» Input
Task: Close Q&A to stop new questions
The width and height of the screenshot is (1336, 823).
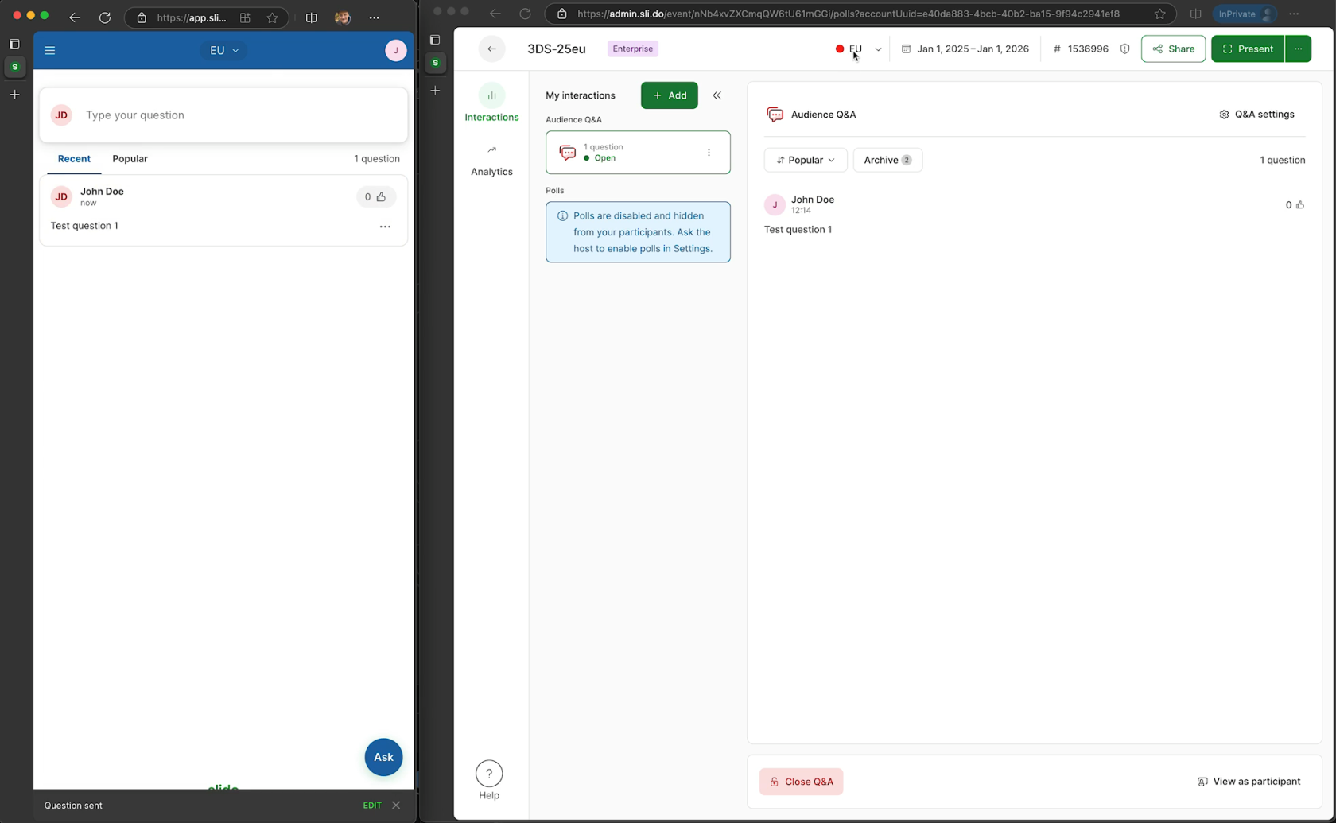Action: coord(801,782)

* * *

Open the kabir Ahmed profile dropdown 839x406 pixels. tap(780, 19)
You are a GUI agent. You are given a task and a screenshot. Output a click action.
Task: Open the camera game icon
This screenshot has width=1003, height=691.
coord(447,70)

» The problem
Scan the data for the word "Open" and copy every line where it shows up.

» The answer
Open the kabir Ahmed profile dropdown 839x406 pixels. tap(780, 19)
Task: Open the camera game icon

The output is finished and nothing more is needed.